La USS Hopper, un cacciatorpediniere missilistico guidato, ha navigato entro 12 miglia nautiche dell’isola cinese senza il permesso del governo cinese, ha detto il portavoce del ministero degli Esteri cinese, Lu Kang, in un briefing stampa il 20 gennaio. «Sollecitiamo caldamente gli Stati Uniti a correggere immediatamente il loro errore e a porre fine a questo tipo di provocazione per non danneggiare le relazioni sino-americane e la pace e la stabilità regionali», ha detto Lu.

La Cina rivendica un’indiscussa sovranità sull’isola di Huangyan e sulle acque adiacenti, sebbene siano rivendicate anche dalle Filippine e da Taiwan. «La Cina rispetta e salvaguarda la libertà di navigazione e di sorvolo nel Mar Cinese Meridionale per tutti i paesi in conformità con il diritto internazionale, ma si oppone risolutamente alla mossa di qualsiasi paese di compromettere la sovranità e gli interessi della Cina in nome della libertà di navigazione e di sorvolo», ha detto Lu.

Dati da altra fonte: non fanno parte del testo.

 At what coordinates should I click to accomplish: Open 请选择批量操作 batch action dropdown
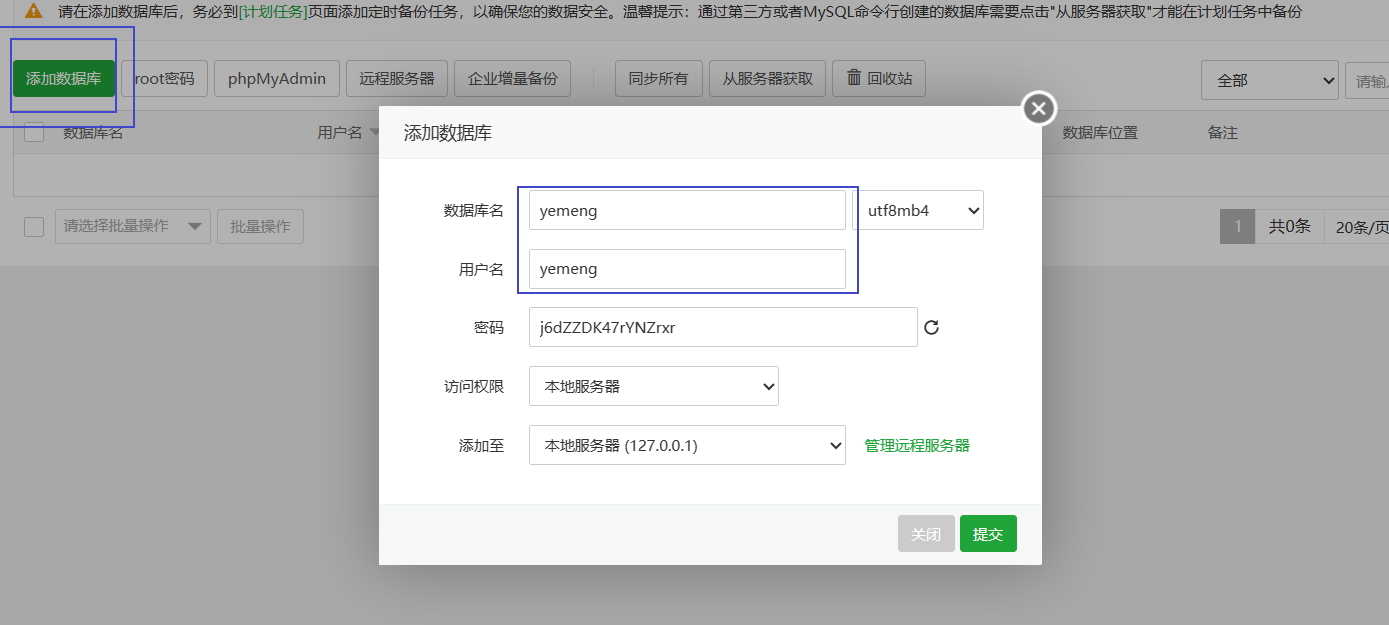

Il portavoce del ministero degli Esteri ha detto che la nave aveva posto una “grave minaccia” alle navi cinesi e il personale che lavorano nella zona, aggiungendo che gli Stati Uniti avevano violato i protocolli internazionali di base.

Il Pentagono la scorsa settimana ha messo la Cina e la Russia al centro di una nuova strategia di difesa nazionale, l’ultimo segnale di cambiamento di priorità dopo oltre un decennio e mezzo di lotta contro i militanti islamici. Nel presentare la nuova strategia, che stabilirà le priorità per il Pentagono per gli anni a venire, il Segretario alla Difesa Jim Mattis ha definito infatti Cina e Russia «potenze revisioniste» che «cercano di creare un mondo coerente con i loro modelli autoritari».

La National Defence Strategy rappresenta l’ultimo segnale di irrigidimento della determinazione da parte dell’amministrazione del Presidente Donald Trump ad affrontare le sfide provenienti dalla Russia e dalla Cina, allo stesso tempo sta spingendo per un miglioramento dei legami con Mosca e Pechino per frenare una Corea del Nord potenza nucleare.